> [What the task requires]:
Write out exactly, with no other output, the lines below from the one that contains "The width and height of the screenshot is (548, 599)." through the end.

=== Records supplied ===

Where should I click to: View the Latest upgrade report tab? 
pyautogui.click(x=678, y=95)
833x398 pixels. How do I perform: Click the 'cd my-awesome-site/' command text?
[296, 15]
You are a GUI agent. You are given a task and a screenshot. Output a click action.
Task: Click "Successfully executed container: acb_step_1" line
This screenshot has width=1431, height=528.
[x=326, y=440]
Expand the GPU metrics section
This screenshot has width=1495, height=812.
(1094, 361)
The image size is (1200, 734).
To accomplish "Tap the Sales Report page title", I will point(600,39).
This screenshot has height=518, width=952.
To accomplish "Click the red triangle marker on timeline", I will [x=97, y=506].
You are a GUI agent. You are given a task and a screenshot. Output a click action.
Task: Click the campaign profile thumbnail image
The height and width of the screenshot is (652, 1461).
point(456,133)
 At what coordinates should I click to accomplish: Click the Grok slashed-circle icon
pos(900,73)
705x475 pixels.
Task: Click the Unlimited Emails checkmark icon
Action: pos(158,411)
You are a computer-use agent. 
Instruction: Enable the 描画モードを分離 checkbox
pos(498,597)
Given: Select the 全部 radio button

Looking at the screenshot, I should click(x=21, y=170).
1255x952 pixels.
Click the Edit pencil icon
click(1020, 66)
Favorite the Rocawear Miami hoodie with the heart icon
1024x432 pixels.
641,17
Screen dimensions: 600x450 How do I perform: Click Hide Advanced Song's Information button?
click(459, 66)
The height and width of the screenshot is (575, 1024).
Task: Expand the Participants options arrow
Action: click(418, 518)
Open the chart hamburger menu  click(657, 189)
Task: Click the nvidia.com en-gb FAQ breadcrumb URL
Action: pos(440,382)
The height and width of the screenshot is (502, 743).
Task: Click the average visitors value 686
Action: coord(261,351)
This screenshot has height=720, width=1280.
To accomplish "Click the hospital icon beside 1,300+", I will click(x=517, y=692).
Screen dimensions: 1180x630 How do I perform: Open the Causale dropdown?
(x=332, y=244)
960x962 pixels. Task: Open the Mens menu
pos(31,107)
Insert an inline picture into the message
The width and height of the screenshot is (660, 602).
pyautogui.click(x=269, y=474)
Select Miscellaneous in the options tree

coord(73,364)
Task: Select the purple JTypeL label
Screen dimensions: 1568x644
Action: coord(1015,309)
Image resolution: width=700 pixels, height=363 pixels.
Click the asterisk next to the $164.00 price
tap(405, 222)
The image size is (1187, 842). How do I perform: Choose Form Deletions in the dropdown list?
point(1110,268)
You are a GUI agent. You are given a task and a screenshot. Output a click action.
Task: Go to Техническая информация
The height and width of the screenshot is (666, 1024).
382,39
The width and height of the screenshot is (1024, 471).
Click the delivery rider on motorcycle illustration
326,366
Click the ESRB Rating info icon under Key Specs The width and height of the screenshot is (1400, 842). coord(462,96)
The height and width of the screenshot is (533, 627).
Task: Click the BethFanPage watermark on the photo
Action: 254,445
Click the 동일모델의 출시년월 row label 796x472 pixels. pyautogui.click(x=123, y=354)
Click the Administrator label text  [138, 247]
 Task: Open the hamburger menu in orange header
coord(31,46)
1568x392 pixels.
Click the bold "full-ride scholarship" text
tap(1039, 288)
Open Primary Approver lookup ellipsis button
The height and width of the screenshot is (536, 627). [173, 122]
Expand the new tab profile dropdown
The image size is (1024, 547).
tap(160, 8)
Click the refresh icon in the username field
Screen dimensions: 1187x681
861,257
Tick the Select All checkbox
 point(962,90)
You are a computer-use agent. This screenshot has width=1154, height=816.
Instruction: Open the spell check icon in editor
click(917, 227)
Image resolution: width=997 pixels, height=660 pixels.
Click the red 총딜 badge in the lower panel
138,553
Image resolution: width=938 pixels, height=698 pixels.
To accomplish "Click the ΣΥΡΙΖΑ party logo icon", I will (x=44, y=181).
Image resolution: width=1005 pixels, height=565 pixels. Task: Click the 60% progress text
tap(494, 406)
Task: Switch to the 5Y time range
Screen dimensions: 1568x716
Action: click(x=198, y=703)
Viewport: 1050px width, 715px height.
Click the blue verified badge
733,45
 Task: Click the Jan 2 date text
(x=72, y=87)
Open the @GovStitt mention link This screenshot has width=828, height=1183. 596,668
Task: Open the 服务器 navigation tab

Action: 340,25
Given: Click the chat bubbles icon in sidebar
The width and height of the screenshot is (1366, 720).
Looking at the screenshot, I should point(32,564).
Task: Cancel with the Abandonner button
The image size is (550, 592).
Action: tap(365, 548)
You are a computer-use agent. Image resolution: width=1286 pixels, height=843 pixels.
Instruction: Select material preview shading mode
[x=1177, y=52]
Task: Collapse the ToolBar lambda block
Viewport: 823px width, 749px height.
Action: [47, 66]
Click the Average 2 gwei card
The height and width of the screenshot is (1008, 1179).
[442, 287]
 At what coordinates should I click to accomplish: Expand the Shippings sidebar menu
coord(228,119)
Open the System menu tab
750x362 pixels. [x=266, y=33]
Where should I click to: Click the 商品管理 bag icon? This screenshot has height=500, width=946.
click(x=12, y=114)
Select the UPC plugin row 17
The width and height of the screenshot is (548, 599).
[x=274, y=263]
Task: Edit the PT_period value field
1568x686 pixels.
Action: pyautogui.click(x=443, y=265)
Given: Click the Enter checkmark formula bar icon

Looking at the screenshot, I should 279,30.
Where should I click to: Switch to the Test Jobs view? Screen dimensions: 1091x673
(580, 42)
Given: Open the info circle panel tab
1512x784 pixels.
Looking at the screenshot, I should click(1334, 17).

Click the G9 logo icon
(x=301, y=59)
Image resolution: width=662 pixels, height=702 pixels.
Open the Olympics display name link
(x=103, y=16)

===

> [Problem solution]:
The width and height of the screenshot is (548, 599).
[x=274, y=263]
Task: Edit the PT_period value field
1568x686 pixels.
Action: pyautogui.click(x=443, y=265)
Given: Click the Enter checkmark formula bar icon

Looking at the screenshot, I should 279,30.
Where should I click to: Switch to the Test Jobs view? Screen dimensions: 1091x673
(580, 42)
Given: Open the info circle panel tab
1512x784 pixels.
Looking at the screenshot, I should click(1334, 17).

Click the G9 logo icon
(x=301, y=59)
Image resolution: width=662 pixels, height=702 pixels.
Open the Olympics display name link
(x=103, y=16)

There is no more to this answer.